▶ **EXTRACT PROVIDED**:
----
Updated: Jul 17
Blog 2 -- Early Exploration 2021 07 02
(To see our whole blog, please visit francesdeverell.com and choose Blog.)
We had just begun to explore what our new EV could do when the pandemic arrived and we were all ordered to stay at home. When restrictions after the first wave were lifted and we were all told to go out and enjoy the summer, we finally had a chance to do a little exploring. We were delighted with the performance as we discovered we had enough range to drive from Nanaimo to Victoria and back on one charge with some left over. To our satisfaction, we maintained the average projected usage (1 km of usage per 1 km of battery charge) even going over the Malahat. Of course we lost a lot of range going up the Malahat but then regenerated it all back on the way down. Our new toy was going to do well in the mountains.
We also found we could go up island to Comox-Courtney and back on one charge and we knew that we could get up to Ucluelet and Tofino and have some left to drive around the area--but what kind of a charge would get us home? There was a public level two charger at the community centre in Ucluelet, but we couldn’t activate it and couldn’t find anyone to help us. We spent part of our holiday looking for options. Fortunately, BC Hydro came to the rescue with a high-speed charger at Ucluelet. We were able to activate the charger with phone support. Island travel is proving to be quite enjoyable without too much worry.
----
▶ **MATERIAL SUPPLIED**:
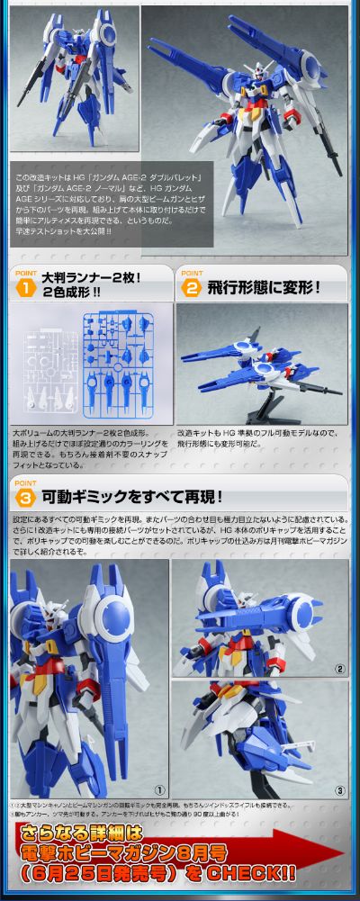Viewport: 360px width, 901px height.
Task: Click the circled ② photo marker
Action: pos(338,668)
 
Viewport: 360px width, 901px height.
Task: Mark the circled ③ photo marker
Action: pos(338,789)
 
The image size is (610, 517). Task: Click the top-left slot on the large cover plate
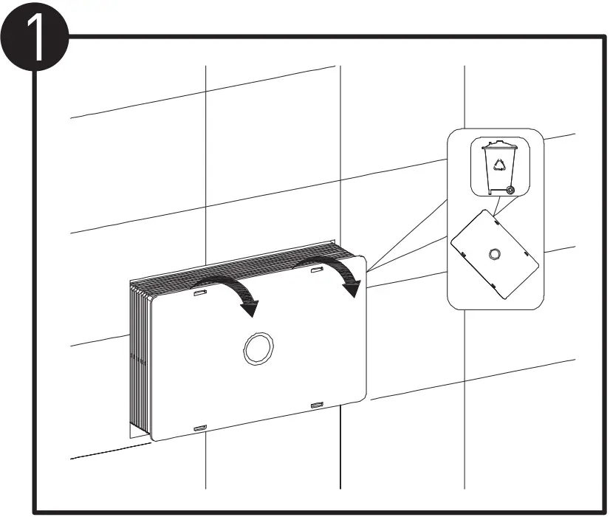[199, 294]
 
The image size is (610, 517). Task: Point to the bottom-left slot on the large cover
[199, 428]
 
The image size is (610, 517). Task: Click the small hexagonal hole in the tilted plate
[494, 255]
----
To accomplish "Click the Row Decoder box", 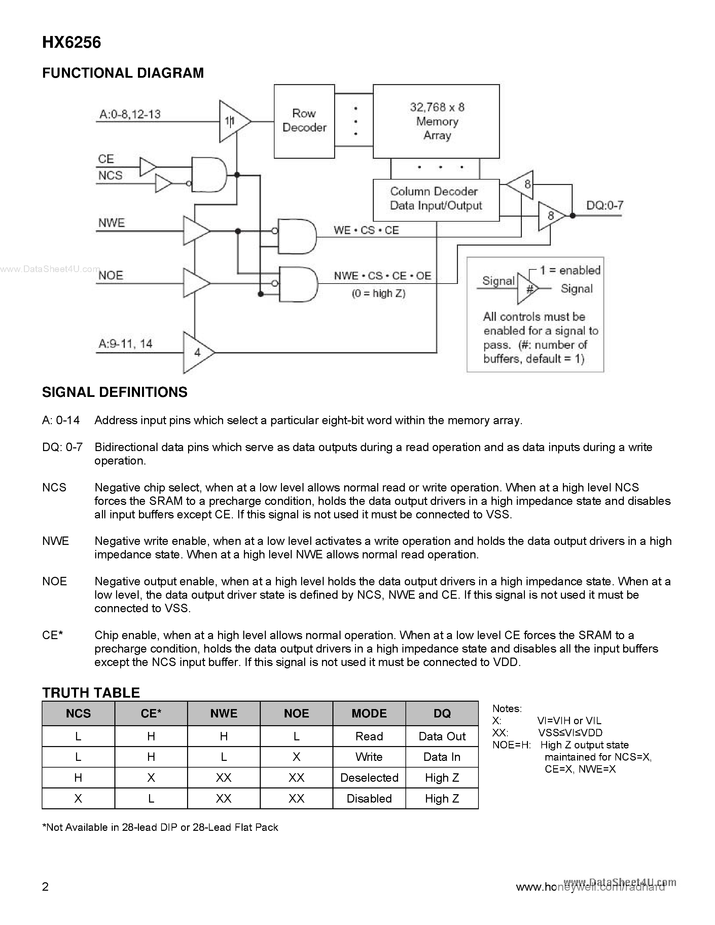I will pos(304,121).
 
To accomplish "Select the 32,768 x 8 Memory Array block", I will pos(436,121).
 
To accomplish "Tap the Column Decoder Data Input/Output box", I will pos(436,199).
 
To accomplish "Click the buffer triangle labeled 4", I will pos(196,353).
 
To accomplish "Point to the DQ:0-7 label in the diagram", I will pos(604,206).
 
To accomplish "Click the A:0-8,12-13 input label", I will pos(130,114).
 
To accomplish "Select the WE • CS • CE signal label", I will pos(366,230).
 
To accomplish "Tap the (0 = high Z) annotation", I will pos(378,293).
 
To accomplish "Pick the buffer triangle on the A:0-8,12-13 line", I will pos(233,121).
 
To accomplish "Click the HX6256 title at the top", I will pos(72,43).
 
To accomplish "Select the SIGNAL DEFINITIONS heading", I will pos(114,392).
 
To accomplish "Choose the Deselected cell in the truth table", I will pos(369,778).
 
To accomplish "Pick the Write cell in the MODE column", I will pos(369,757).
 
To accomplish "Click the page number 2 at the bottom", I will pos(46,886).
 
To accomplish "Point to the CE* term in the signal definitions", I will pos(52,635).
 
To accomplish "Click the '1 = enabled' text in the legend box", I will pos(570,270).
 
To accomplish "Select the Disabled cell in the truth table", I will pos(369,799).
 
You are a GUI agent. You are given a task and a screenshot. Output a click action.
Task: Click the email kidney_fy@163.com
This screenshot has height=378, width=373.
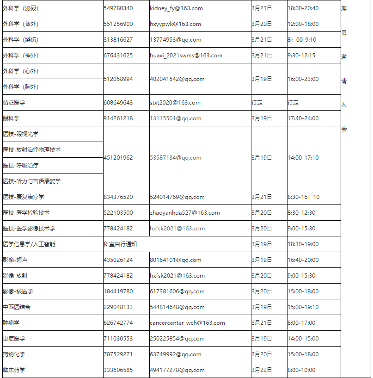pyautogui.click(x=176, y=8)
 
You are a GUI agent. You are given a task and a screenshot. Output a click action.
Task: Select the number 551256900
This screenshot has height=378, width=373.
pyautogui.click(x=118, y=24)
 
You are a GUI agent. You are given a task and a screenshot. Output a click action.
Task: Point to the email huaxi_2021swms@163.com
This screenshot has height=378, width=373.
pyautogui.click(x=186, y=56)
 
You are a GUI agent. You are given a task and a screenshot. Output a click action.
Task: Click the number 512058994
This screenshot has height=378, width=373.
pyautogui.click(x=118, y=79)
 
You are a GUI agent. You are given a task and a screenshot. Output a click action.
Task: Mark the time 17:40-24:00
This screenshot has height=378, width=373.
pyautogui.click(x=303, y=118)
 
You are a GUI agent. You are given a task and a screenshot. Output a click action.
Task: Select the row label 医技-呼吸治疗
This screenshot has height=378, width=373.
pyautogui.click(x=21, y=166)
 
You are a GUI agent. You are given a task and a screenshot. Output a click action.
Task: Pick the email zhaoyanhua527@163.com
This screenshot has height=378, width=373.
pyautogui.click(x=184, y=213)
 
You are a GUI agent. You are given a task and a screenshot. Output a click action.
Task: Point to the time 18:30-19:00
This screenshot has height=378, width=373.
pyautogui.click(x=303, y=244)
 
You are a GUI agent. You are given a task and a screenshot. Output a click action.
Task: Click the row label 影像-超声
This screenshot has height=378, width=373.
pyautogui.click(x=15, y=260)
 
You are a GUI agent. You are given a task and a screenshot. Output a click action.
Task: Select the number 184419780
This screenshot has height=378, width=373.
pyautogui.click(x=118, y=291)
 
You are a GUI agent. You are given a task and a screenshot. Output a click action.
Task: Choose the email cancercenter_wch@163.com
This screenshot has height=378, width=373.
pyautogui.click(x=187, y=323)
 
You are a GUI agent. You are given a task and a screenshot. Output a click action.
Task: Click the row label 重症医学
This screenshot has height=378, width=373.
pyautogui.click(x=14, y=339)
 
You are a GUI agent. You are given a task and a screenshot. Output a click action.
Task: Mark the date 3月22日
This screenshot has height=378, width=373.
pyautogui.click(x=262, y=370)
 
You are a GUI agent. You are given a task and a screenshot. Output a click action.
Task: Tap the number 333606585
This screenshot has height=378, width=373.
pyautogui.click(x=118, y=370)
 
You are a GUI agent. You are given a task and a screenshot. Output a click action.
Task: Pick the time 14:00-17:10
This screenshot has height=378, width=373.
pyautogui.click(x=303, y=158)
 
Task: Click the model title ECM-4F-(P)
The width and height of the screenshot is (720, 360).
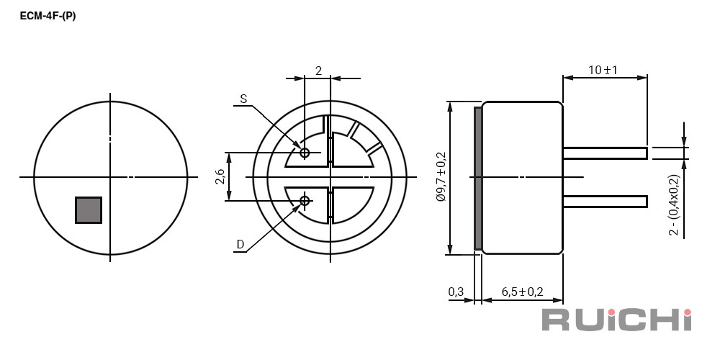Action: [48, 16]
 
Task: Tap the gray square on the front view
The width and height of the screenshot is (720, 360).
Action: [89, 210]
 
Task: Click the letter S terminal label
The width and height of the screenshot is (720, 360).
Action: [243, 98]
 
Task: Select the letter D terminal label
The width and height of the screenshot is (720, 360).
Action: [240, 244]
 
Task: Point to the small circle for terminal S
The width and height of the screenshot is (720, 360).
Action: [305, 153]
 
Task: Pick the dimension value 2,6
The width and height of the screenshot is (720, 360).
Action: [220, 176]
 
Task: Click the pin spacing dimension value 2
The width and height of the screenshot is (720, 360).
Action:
----
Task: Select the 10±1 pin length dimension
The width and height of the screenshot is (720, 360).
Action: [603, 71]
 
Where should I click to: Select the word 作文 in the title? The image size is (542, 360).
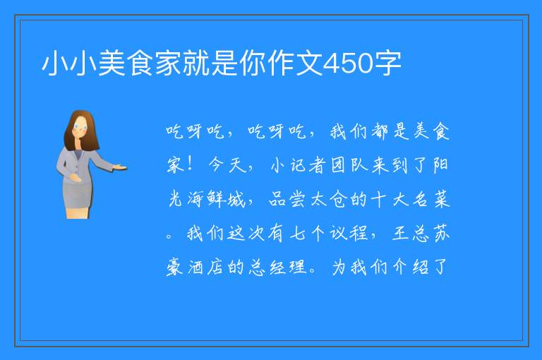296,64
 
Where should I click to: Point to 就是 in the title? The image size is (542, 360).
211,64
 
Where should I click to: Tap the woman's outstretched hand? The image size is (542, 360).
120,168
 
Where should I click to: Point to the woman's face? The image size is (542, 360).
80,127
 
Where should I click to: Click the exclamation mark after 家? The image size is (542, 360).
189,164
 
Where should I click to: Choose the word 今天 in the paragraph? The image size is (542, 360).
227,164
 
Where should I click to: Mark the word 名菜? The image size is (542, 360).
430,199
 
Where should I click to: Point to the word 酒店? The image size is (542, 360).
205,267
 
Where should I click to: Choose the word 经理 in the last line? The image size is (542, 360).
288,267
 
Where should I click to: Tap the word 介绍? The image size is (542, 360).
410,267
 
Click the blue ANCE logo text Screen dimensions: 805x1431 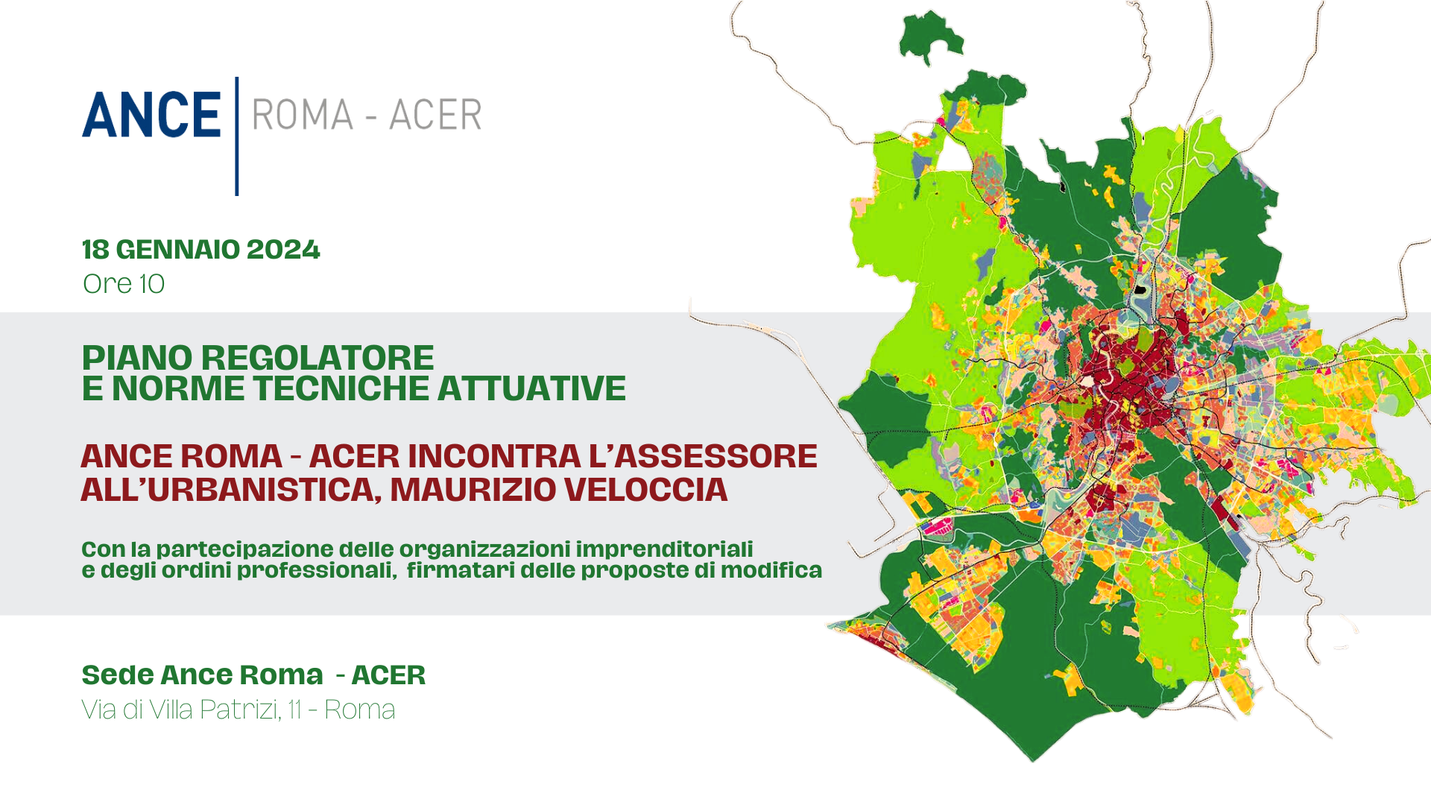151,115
----
▶ **REQUIRED ACTION**: Transcribe the blog post above about early trips in the new EV, reproducing every line precisely.

▶ **SOLUTION FOR THIS EXERCISE**:
Updated: Jul 17
Blog 2 -- Early Exploration 2021 07 02
(To see our whole blog, please visit francesdeverell.com and choose Blog.)
We had just begun to explore what our new EV could do when the pandemic arrived and we were all ordered to stay at home. When restrictions after the first wave were lifted and we were all told to go out and enjoy the summer, we finally had a chance to do a little exploring. We were delighted with the performance as we discovered we had enough range to drive from Nanaimo to Victoria and back on one charge with some left over. To our satisfaction, we maintained the average projected usage (1 km of usage per 1 km of battery charge) even going over the Malahat. Of course we lost a lot of range going up the Malahat but then regenerated it all back on the way down. Our new toy was going to do well in the mountains.
We also found we could go up island to Comox-Courtney and back on one charge and we knew that we could get up to Ucluelet and Tofino and have some left to drive around the area--but what kind of a charge would get us home? There was a public level two charger at the community centre in Ucluelet, but we couldn’t activate it and couldn’t find anyone to help us. We spent part of our holiday looking for options. Fortunately, BC Hydro came to the rescue with a high-speed charger at Ucluelet. We were able to activate the charger with phone support. Island travel is proving to be quite enjoyable without too much worry.